On 1 March Andrew and Sarah visited the Academy of Motion Picture Arts and Sciences where they met various personalities and actors including Pierce Brosnan, Joseph Cotten, Robin Leach, Jack Lemmon, Roddy McDowall, Roger Moore, Jack Nicholson, and Vincent Price. Lemmon said of Andrew and Sarah that "For them it was like doing a scene over and over about 100 times ... It is such a gruelling schedule for them. They couldn't have been more charming". They then visited Showscan, a special effects film studio in Culver City. Sarah was presented with a bunch of flowers by the robot Number 5 from the 1986 film Short Circuit upon her arrival at Showscan. Number 5 then complimented Sarah on her hat.

At Showscan Andrew rode on a "two-minute film-and-motion simulated thrill-ride on a roller coaster" before signalling 'no' to Sarah as she was pregnant. Sarah told the operator of the ride to "Take him for a real spin ... nice and fast ... a bit of action". Sarah also had the opportunity to hit Andrew over the head with a resin whiskey bottle. Sarah asked "That's what you've been waiting for me to do, isn't it?" before calling over her private secretary Lt. Col. Sean O'Dwyer who obliged to have the bottle broken on his head. Sarah asked him if it hurt to which he replied "It's quite all right". Writing in The Washington Post, Patt Morrison wrote "If Southern Californians have spent four days pressing their noses against the glass cordon of royal fantasy, Tuesday was the royals' turn to marvel at the fantasy that movie wizards dish out". The couple then attended a luncheon at the Bel Air Hotel hosted by British Academy of Film and Television Arts (BAFTA). There were speeches from Anjelica Huston and Dudley Moore.

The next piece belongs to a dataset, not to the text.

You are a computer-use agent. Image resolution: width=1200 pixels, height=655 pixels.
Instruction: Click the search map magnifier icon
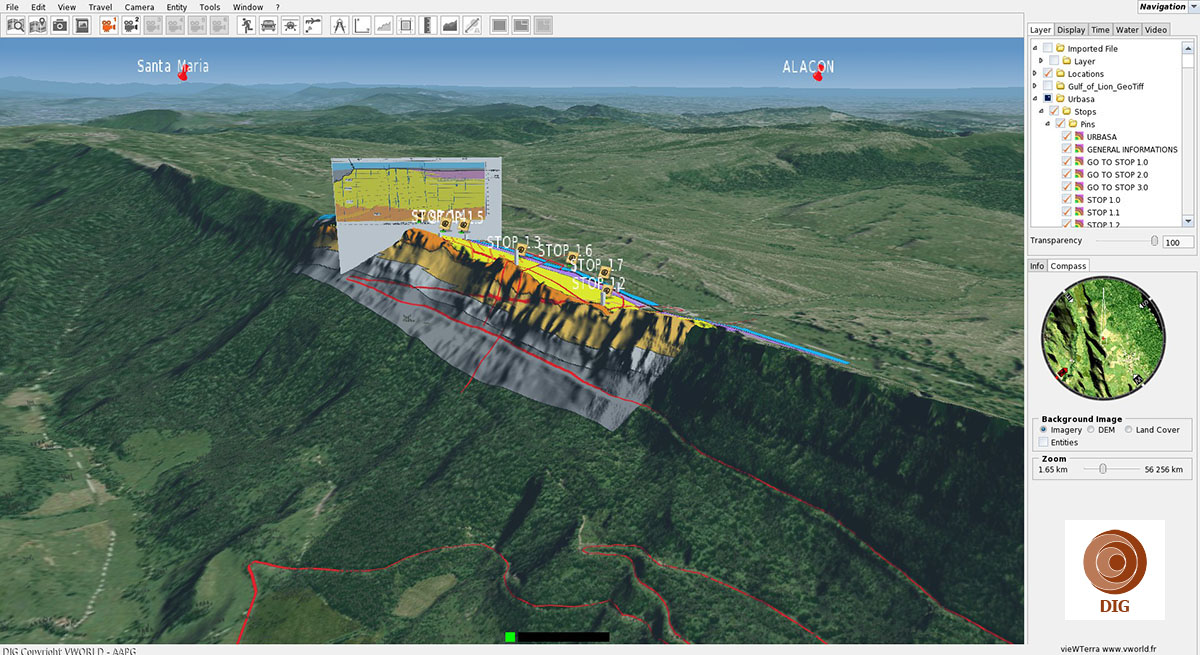15,25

On 3 March Andrew and Sarah visited Park Century School in Los Angeles in a visit hosted by the actress Joan Collins and the International Foundation for Learning Disabilities. In the afternoon the couple were flown by helicopter to the USS Nimitz. On board the Nimitz they saw the electrical catapults and anchors of the ship. Sarah was given a boatswain's mate's whistle which she "playfully tooted on" as she and Andrew travelled on the ship's aircraft elevator to the flight deck. The couple then witnessed a flyby display of supersonic jets and several landings as well as anti-submarine warfare techniques from helicopters. The couple were provided with a commentary by the commander of U.S. Naval Air Forces Pacific, Vice Admiral John H. Fetterman Jr., and the Nimitz's Commanding Officer, Brent Bennitt. Andrew and Sarah were given US Navy flight jackets inscribed with their titles.

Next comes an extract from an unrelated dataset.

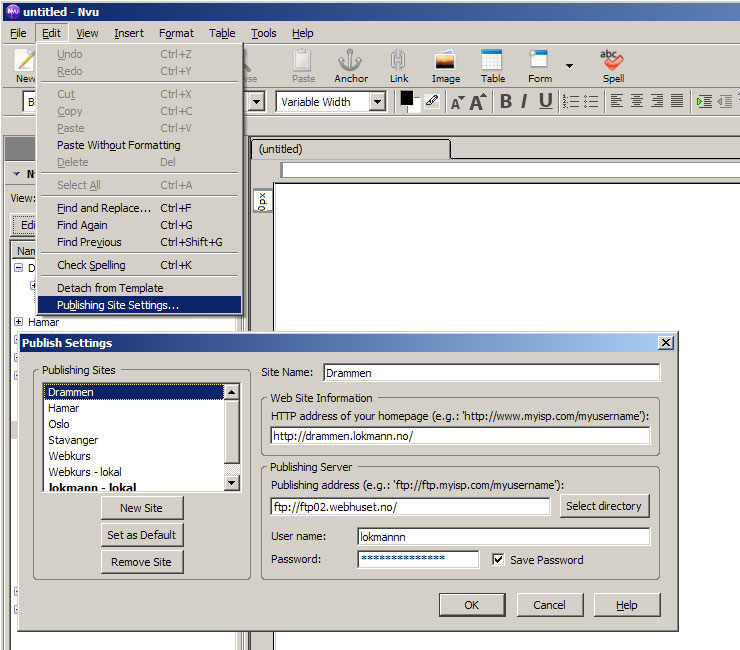Apply Underline formatting
The image size is (740, 650).
click(x=545, y=101)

On 4 March the couple visited the headquarters of Occidental Petroleum on Wilshire Boulevard in Los Angeles to view works from company chairman Armand Hammer's private art collection. At Occidental Petroleum they met the Mayor of Los Angeles Tom Bradley, Jeanne Phillips and Jerry Weintraub. Later that day the couple visited the University of California, Los Angeles where Sarah was perplexed by "Off the Beaten Track" a sculpture by the Scottish artist David Mach consisting of a "20-by-10-foot cargo bin" that appeared to be supported by 600 Barbie and Ken dolls. The piece was intended as a satire of consumerism. Sarah asked what the piece was "incredulously" before saying "Oh, art". At UCLA they saw a sculpture of the university's Joe Bruin mascot and visited the Jules Stein Eye Institute. The couple were also given a gift of historic newsreel footage of the British royal family.

Andrew and Sarah spent two days as guests of the former American Ambassador to the United Kingdom, Walter Annenberg in Palm Springs, California. The couple attended a polo match at the Eldorado Polo Club in Palm Springs to raise funds for the rebuilding of Shakespeare's Globe in Southwark on the South Bank in London. Sarah's father Ronald Ferguson was captain of the Windsor Park team at the match. They departed from Palm Springs International Airport for London on 7 March.